A Multicenter, Open-Label, Randomized Crossover Trial to Assess Subject Preference for Alprazolam Orally Disintegrating Tablets Compared to Conventional Alprazolam Tablets in Subjects With Anxiety
Information source: UCB
Information obtained from ClinicalTrials.gov on June 20, 2008
Link to the current ClinicalTrials.gov record.

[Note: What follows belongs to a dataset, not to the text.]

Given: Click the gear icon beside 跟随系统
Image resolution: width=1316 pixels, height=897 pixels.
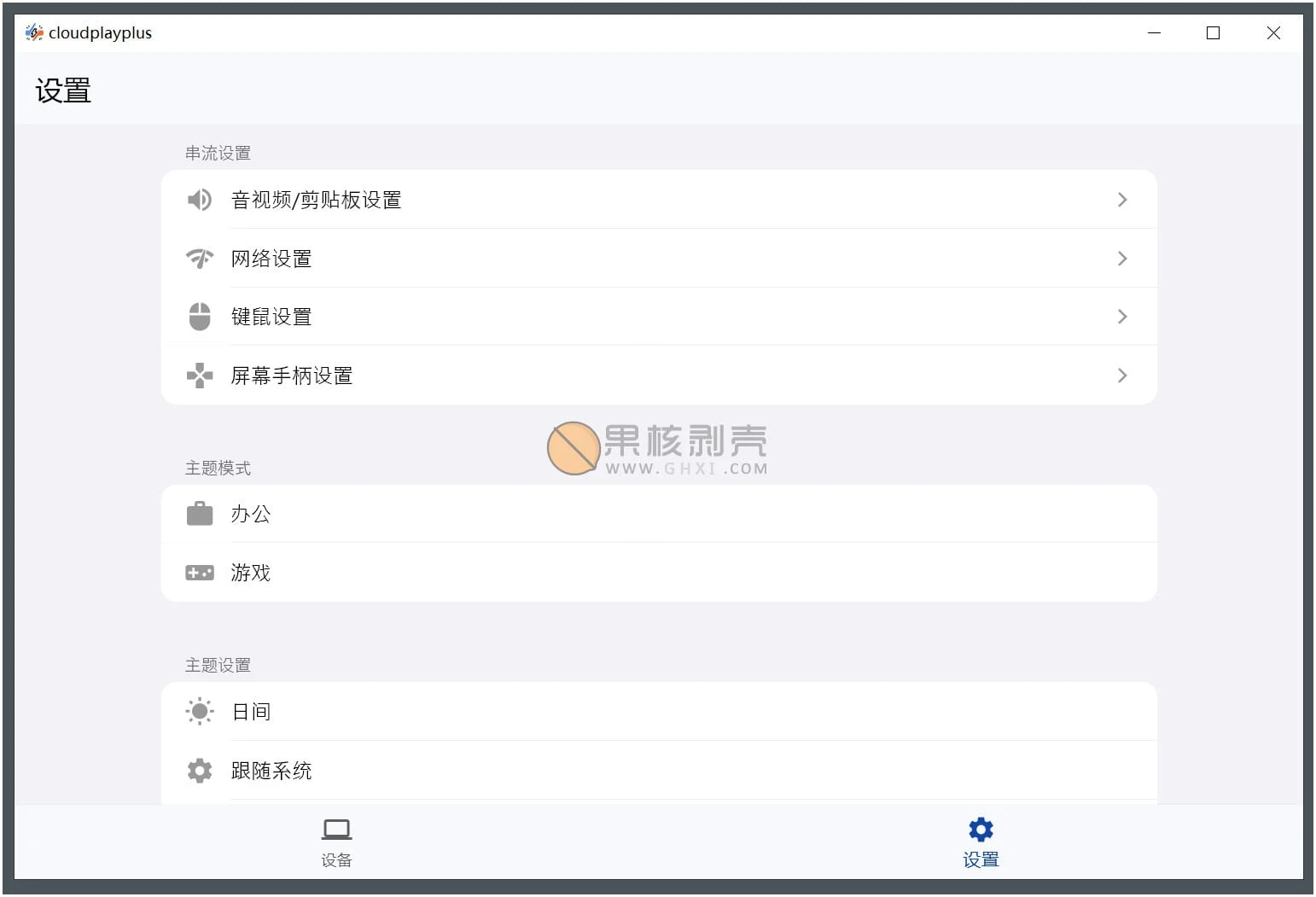Looking at the screenshot, I should coord(199,770).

Condition(s) targeted: Anxiety
Intervention: Alprazolam orally disintegrating tablets (Drug)
Phase: Phase 3
Status: Completed
Sponsored by: UCB Official(s) and/or principal investigator(s):
Patricia Witt, Study Director, Affiliation: UCB
Summary
This was a multicenter, open-label, randomized crossover trial comparing two treatments,
Alprazolam ODT versus conventional alprazolam tablets, in subjects who were already taking
conventional immediate-release alprazolam tablets for anxiety. The trial included five study
visits (four periods of 7 3 - day duration): Screening (Visit 1), Treatment Period 1 (Visit
2), Treatment Period 2 (Visit 3), Final Visit (Visit 4), and Follow-up (Visit 5 [telephone
visit]). At Visit 1, following screening, eligible subjects continued to take their own
conventional alprazolam as prescribed by their physician. At Visit 2, eligible subjects were
randomized in approximately equal numbers to one of two treatment sequences: Alprazolam ODT/
conventional alprazolam or conventional alprazolam/ Alprazolam ODT. Subjects continued
taking alprazolam in accordance with the treatment sequence to which they were assigned, at
the same dose regimen as their own prescribed alprazolam. At Visit 3, subjects crossed over
to the alternate treatment until Visit 4. At Visit 4, subjects completed the Subject
Preference Questionnaire, and a physical examination and clinical laboratory tests were
performed. At the end of Visit 4, subjects resumed taking their own conventional alprazolam.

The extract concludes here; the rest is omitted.